L’uomo, un 56enne di nome Piero Fabbri – che, secondo i testimoni, sarebbe stato per la vittima una sorta di “secondo padre” – è stato quindi accusato di omicidio volontario con dolo eventuale e trasferito nel carcere di Capanne lo scorso 27 gennaio. “Nel giro di telefonate fatte e ricevute nel corso dei lunghissimi 17 minuti nel corso dei quali il giovane urla di dolore in maniera straziante, Fabbri, lungi dal chiamare i soccorsi, non ha fatto altro che perseverare a raccontare agli interlocutori la menzogna dell’autoferimento di Davide. Pur davanti all’amico morente continua a non attivarsi con chi dovrebbe, pensa a scaricare il fucile della vittima per garantirsi l’impunità”, si legge nella nota del Gip che ne ha ordinato il fermo.

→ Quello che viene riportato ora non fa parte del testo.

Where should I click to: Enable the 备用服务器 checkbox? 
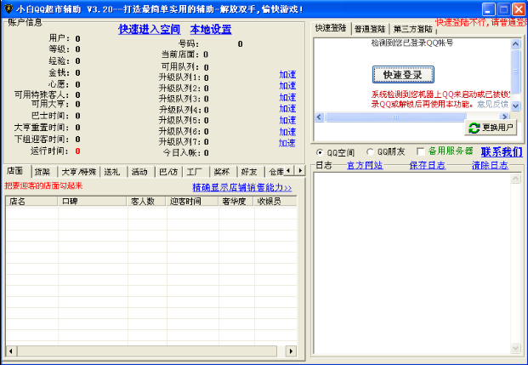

Ma, in attesa della sentenza del Riesame, Fabbri sarebbe stato ora scarcerato, con l’obbligo di firma. “Sono molto contento – avrebbe dichiarato al momento della scarcerazione – anche se ho il cuore a pezzi per la morte del mio amico Davide”. A prendere questa decisione, su richiesta del pm che ha accolto l’istanza del suo difensore, l’avvocato Luca Maori, è stato il Gip. La tesi sostenuta dalla difesa è infatti quella che Davide sarebbe morto anche se Fabbri avesse provveduto ad allertare i soccorsi, viste le ferite riportate dopo essere stato raggiunto dal colpo di fucile: se ciò fosse dimostrato, potrebbe esserci una rimodulazione dell’ipotesi accusatoria in omicidio colposo.